Work required
Please count the lines in the data below that contain the string "menu", treating uppercase and lowercase as different, and reply with only the number.

— Start of Dataset excerpts —

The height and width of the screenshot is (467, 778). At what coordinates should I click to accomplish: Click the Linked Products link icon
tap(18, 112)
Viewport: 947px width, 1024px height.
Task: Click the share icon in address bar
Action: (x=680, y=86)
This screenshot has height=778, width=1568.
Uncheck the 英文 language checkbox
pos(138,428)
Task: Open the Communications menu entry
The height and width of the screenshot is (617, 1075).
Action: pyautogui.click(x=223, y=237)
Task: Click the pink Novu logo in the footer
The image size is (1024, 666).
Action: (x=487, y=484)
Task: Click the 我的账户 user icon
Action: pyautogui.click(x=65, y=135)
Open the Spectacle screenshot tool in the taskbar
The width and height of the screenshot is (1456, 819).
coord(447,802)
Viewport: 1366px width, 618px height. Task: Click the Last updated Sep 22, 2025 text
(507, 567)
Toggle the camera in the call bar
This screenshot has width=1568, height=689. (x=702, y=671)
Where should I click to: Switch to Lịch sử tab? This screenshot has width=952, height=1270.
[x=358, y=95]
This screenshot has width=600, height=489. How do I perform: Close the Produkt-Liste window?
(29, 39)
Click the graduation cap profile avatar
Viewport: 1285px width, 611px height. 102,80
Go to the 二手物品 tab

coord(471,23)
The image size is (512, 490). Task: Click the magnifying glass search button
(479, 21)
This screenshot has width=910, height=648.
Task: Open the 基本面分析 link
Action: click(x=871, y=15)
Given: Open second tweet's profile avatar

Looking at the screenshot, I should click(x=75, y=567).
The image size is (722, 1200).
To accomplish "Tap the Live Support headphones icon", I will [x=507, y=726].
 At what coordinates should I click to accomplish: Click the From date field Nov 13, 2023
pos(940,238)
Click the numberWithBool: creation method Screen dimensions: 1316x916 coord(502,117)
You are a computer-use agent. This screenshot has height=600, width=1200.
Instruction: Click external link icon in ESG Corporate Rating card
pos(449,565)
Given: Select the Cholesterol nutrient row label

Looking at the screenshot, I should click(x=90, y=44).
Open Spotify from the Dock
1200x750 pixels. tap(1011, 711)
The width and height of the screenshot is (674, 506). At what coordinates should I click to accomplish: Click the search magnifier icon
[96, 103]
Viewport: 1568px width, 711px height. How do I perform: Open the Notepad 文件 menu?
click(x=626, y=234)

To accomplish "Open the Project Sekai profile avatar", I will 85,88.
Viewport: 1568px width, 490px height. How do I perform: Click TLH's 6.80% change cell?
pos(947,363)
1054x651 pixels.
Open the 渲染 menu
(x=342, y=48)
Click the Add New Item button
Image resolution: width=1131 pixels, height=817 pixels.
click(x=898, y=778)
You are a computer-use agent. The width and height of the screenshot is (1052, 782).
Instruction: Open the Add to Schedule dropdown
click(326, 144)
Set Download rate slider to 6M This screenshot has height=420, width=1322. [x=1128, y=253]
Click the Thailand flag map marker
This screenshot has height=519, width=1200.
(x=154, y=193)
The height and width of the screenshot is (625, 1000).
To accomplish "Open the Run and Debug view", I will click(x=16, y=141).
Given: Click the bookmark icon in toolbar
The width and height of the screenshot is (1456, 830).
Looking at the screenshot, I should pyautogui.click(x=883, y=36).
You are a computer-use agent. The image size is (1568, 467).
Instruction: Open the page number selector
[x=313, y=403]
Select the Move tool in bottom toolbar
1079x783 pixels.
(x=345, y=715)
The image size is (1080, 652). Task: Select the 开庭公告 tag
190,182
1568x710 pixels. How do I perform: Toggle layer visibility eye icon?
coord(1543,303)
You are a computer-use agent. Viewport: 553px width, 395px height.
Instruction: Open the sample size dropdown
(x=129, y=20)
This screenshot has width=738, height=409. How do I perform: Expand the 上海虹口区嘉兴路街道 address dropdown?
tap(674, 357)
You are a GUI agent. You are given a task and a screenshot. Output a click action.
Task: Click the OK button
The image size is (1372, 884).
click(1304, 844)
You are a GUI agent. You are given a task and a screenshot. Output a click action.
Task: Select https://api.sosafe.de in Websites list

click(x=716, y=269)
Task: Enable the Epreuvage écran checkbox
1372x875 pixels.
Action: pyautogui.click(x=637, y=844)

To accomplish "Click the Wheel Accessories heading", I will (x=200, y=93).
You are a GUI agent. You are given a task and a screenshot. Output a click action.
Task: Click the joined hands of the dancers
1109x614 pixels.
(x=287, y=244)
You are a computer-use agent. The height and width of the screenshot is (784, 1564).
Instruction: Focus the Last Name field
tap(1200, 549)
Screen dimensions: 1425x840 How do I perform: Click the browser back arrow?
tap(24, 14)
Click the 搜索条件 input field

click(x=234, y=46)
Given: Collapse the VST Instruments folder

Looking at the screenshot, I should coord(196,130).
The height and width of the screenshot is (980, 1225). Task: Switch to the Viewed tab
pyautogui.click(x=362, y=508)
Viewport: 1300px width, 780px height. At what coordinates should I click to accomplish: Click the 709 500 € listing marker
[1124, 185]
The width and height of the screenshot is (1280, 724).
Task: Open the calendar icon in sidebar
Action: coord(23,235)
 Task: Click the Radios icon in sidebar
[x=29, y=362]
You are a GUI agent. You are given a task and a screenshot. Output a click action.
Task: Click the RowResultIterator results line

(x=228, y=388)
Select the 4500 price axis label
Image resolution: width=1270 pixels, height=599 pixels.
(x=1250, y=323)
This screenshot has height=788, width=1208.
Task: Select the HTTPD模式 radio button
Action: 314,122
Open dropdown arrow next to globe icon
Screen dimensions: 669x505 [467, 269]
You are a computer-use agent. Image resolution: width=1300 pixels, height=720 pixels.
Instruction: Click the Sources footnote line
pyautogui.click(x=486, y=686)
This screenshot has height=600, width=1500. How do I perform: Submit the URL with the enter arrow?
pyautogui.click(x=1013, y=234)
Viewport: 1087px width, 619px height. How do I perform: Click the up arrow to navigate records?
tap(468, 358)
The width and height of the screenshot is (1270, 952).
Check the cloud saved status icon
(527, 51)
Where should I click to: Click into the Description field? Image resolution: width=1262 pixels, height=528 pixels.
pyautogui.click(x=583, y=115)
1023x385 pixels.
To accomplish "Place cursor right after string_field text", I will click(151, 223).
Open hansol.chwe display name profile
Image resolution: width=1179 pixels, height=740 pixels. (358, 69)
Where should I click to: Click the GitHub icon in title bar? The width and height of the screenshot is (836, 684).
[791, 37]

— End of Dataset excerpts —

Correct output
3